━━━━━ PROVIDED TEXT ━━━━━
POINT OF CARE DIAGNOSTICS
Point of care diagnosis in epidemics is very essential and can be achieved by the use of rapid analysis which can be conducted at ease outside laboratory or near patient in order to facilitate prompt diagnosis, monitoring, management and quick medical decision at early stage of disease development (Vashist, 2017). It is highly needed at the time of epidemics and pandemic such as SARS-CoV and SARS-CoV-2.
Molecular detection of both SARS-CoV and COVID-19 was known to be their recommended means of diagnosis (WHO, 2020). The fact that NAAT require expertise, and is expensive, complex and not easily obtainable at environments outside laboratories, other devises to aid diagnosis that are easy to use are currently recommended at point of care to detect antigens or antibodies or both (WHO, 2020; Ying et al., 2020). Rapid diagnostic test (RDT) is used to detect viral antigens present in the clinical sample if they are in sufficient concentration to bind with the specific antibody against the virus that are fixed on paper and detectable visually within 30 minutes, they are best used in acute stages when the viruses are actively replicating (WHO, 2020). It has been experienced from the antigen based RDTs for respiratory viruses such as influenza and ASRS-CoV that have variable sensitivities and could lead to missed diagnoses (Bruning et al., 2017; Wang et al., 2018), hence further studies are required to understand their accuracy in COVID-19 cases so that if any of the antigen detection strip demonstrate adequate performance they can be used as triage for individuals that have likelihood to harbour COVID-19 (WHO, 2020).
Being that RT-PCR is the gold standard for viral diagnosis and NAAT is globally recommended method for detection of SARS-CoVs, detection of antibodies to COVID-19 become a supplementary option even if a combined IgG/IgM device is to be used. This can be supported with the fact that about 86% of the RT-PCR positive samples have been found to be positive for SARS-CoV-2 IgG/IgM test kit with 91% specificity as demonstrated by Ying et al. (2020).
━━━━━ LISTED RECORDS ━━━━━
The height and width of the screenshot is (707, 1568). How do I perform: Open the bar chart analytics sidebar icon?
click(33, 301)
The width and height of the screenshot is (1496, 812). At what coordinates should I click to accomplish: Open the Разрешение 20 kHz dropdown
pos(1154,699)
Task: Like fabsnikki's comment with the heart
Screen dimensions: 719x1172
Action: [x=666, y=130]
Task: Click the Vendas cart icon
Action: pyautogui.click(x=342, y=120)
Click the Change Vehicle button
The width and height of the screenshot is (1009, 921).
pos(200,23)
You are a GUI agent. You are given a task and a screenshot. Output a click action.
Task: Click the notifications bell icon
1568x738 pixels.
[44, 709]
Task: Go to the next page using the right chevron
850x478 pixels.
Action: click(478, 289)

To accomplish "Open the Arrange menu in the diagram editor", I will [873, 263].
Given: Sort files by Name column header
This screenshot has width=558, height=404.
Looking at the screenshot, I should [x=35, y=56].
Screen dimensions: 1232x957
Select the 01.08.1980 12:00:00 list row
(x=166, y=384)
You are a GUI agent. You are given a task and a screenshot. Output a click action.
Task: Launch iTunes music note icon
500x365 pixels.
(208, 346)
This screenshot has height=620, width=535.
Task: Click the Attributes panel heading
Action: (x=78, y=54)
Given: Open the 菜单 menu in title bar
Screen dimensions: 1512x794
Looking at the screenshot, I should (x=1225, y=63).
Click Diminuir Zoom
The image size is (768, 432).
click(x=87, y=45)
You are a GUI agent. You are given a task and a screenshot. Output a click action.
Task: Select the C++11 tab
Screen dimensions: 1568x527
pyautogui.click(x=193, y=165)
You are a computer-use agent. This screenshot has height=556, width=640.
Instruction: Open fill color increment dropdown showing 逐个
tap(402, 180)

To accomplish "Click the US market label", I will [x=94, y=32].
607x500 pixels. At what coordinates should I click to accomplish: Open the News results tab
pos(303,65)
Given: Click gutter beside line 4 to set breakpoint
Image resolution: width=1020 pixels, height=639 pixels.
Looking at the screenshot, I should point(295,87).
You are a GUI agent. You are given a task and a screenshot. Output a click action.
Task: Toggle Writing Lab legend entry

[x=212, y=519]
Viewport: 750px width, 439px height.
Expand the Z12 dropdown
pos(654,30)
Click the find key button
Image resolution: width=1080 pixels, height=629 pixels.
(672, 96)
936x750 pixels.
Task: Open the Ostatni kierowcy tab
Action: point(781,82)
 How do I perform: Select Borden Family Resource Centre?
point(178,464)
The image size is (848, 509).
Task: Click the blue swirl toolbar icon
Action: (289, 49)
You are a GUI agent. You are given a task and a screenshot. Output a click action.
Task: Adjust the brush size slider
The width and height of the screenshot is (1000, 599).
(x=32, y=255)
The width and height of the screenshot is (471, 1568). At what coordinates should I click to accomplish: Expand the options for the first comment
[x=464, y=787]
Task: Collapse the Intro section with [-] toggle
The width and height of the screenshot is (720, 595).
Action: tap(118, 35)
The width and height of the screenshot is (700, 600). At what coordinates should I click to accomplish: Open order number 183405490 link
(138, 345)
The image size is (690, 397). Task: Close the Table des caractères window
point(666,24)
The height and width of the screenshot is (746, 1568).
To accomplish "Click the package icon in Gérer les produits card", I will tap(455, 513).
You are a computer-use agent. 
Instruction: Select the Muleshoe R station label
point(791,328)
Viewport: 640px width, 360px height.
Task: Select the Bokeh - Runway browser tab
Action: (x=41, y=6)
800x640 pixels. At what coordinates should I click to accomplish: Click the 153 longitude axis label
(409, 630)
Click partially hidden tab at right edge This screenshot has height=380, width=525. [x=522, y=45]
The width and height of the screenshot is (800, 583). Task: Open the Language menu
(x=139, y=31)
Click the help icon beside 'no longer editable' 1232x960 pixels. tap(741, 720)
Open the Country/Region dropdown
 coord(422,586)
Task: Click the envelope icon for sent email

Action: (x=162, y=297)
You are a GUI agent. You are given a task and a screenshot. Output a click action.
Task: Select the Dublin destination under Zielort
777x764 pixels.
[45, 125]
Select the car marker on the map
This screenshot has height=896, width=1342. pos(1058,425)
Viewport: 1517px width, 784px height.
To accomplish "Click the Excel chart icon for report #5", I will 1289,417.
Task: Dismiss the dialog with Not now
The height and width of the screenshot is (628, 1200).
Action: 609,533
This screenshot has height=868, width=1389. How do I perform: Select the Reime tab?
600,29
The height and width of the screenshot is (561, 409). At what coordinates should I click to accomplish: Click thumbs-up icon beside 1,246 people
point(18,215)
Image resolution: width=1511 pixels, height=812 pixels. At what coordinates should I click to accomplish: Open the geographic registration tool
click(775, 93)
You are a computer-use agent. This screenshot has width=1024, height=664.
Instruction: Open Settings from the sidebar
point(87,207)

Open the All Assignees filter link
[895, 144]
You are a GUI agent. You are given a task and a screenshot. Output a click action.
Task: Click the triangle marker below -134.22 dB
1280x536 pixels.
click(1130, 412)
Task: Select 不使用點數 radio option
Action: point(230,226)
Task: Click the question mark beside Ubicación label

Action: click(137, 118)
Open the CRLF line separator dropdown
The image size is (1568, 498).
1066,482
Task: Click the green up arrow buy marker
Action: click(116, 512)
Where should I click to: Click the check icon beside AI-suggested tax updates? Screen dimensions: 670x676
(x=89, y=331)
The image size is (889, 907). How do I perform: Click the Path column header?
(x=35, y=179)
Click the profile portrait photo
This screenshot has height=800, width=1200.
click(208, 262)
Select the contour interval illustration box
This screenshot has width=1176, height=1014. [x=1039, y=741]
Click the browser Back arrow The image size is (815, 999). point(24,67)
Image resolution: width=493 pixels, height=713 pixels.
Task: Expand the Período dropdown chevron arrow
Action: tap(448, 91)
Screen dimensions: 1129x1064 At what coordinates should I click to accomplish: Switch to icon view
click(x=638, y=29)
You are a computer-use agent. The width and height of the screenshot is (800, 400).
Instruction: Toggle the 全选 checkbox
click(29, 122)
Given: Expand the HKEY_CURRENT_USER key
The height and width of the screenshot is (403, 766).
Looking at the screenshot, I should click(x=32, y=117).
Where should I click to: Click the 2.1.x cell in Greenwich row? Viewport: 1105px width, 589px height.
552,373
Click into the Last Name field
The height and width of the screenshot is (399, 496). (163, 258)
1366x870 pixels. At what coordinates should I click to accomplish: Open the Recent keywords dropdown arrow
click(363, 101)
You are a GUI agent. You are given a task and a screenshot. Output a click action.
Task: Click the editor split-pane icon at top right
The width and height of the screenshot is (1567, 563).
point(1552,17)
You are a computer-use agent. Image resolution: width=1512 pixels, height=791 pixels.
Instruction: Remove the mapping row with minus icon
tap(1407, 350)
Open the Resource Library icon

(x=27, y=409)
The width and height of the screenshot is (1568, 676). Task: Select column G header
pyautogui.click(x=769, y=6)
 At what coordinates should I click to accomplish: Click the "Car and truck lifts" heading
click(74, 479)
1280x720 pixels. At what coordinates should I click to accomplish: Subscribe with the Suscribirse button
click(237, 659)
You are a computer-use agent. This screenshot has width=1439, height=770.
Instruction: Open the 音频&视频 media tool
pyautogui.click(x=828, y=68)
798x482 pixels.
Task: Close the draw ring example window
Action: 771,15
━━━━━
= AIM OF THE TASK =
Retype the point-of-care diagnostics text above in full, word for word.

= ANSWER AREA =
POINT OF CARE DIAGNOSTICS
Point of care diagnosis in epidemics is very essential and can be achieved by the use of rapid analysis which can be conducted at ease outside laboratory or near patient in order to facilitate prompt diagnosis, monitoring, management and quick medical decision at early stage of disease development (Vashist, 2017). It is highly needed at the time of epidemics and pandemic such as SARS-CoV and SARS-CoV-2.
Molecular detection of both SARS-CoV and COVID-19 was known to be their recommended means of diagnosis (WHO, 2020). The fact that NAAT require expertise, and is expensive, complex and not easily obtainable at environments outside laboratories, other devises to aid diagnosis that are easy to use are currently recommended at point of care to detect antigens or antibodies or both (WHO, 2020; Ying et al., 2020). Rapid diagnostic test (RDT) is used to detect viral antigens present in the clinical sample if they are in sufficient concentration to bind with the specific antibody against the virus that are fixed on paper and detectable visually within 30 minutes, they are best used in acute stages when the viruses are actively replicating (WHO, 2020). It has been experienced from the antigen based RDTs for respiratory viruses such as influenza and ASRS-CoV that have variable sensitivities and could lead to missed diagnoses (Bruning et al., 2017; Wang et al., 2018), hence further studies are required to understand their accuracy in COVID-19 cases so that if any of the antigen detection strip demonstrate adequate performance they can be used as triage for individuals that have likelihood to harbour COVID-19 (WHO, 2020).
Being that RT-PCR is the gold standard for viral diagnosis and NAAT is globally recommended method for detection of SARS-CoVs, detection of antibodies to COVID-19 become a supplementary option even if a combined IgG/IgM device is to be used. This can be supported with the fact that about 86% of the RT-PCR positive samples have been found to be positive for SARS-CoV-2 IgG/IgM test kit with 91% specificity as demonstrated by Ying et al. (2020).